The more I learn about different programming paradigms, such as functional programming, the more I begin to question the wisdom of OOP concepts like inheritance and polymorphism. I first learned about inheritance and polymorphism in school, and at the time polymorphism seemed like a wonderful way to write generic code that allowed for easy extensibility.
But in the face of duck typing (both dynamic and static) and functional features such as higher-order functions, I've begun to look at inheritance and polymorphism as imposing an unnecessary restriction based on a fragile set of relationships between objects. The general idea behind polymorphism is that you write a function once, and later you can add new functionality to your program without changing the original function – all you need to do is create another derived class which implements the necessary methods.
But this is a lot simpler to achieve through duck typing, whether it's in a dynamic language like Python, or a static language like C++.
As an example, consider the following Python function, followed by its static C++ equivalent:
def foo(obj):
obj.doSomething()
template <class Obj>
void foo(Obj& obj)
{
obj.doSomething();
}
The OOP equivalent would be something like the following Java code:
public void foo(DoSomethingable obj)
{
obj.doSomething();
}
The major difference, of course, is that the Java version requires the creation of an interface or an inheritance hierarchy before it will work. The Java version thus involves more work, and is less flexible. Additionally, I find that most real-world inheritance hierarchies are somewhat unstable. We've all seen the contrived examples of Shapes and Animals, but in the real world, as business requirements change and new features are added, it's difficult to get any work done before you need to really stretch the "is-a" relationship between sub-classes, or else remodel/refactor your hierarchy to include further base-classes or interfaces in order to accommodate new requirements. With duck typing, you don't need to worry about modeling anything – you just worry about the functionality you need.

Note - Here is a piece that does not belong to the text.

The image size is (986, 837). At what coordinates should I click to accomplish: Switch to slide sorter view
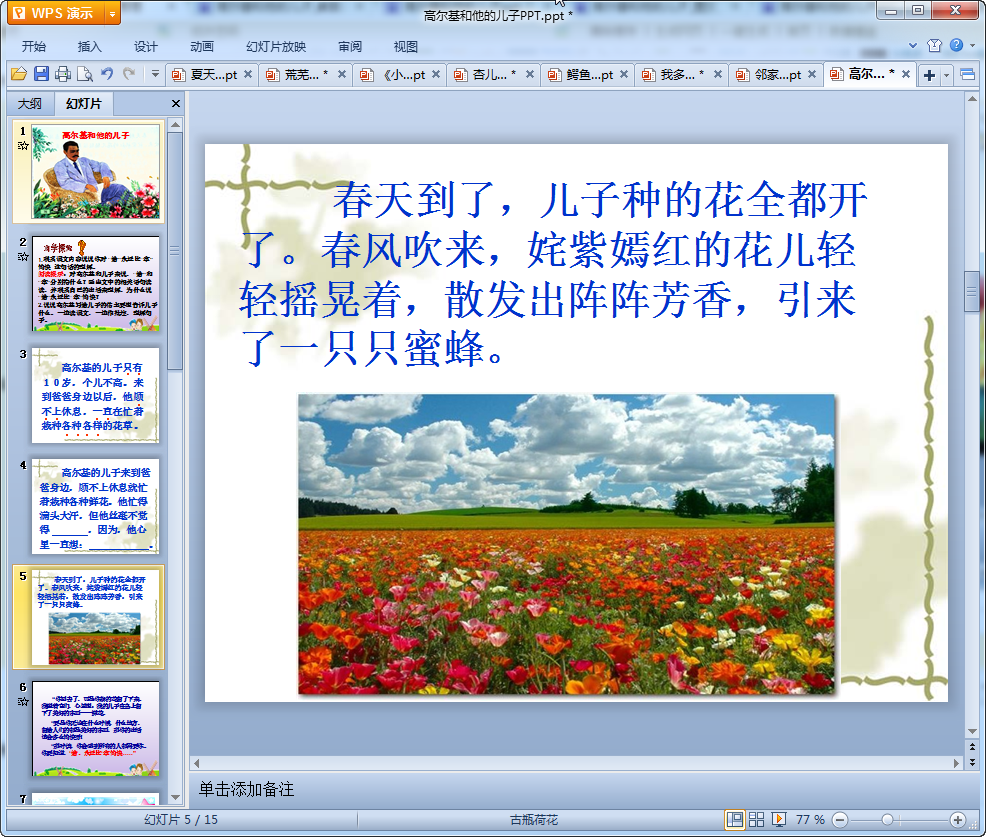[757, 819]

Yet, inheritance and polymorphism are so popular that I doubt it would be much of an exaggeration to call them the dominant strategy for extensibility and code reuse. So why are inheritance and polymorphism so wildly successful? Am I overlooking some serious advantages that inheritance/polymorphism have over duck typing?
Best Answer
I mostly agree with you, but for fun I'll play Devil's Advocate. Explicit interfaces give a single place to look for an explicitly, formally specified contract, telling you what a type is supposed to do. This can be important when you're not the only developer on a project.
Furthermore, these explicit interfaces can be implemented more efficiently than duck typing. A virtual function call has barely more overhead than a normal function call, except that it can't be inlined. Duck typing has substantial overhead. C++-style structural typing (using templates) can generate huge amounts of object file bloat (since each instantiation is independent at the object file level) and doesn't work when you need polymorphism at runtime, not compile time.
Bottom line: I agree that Java-style inheritance and polymorphism can be a PITA and alternatives should be used more often, but it still has its advantages.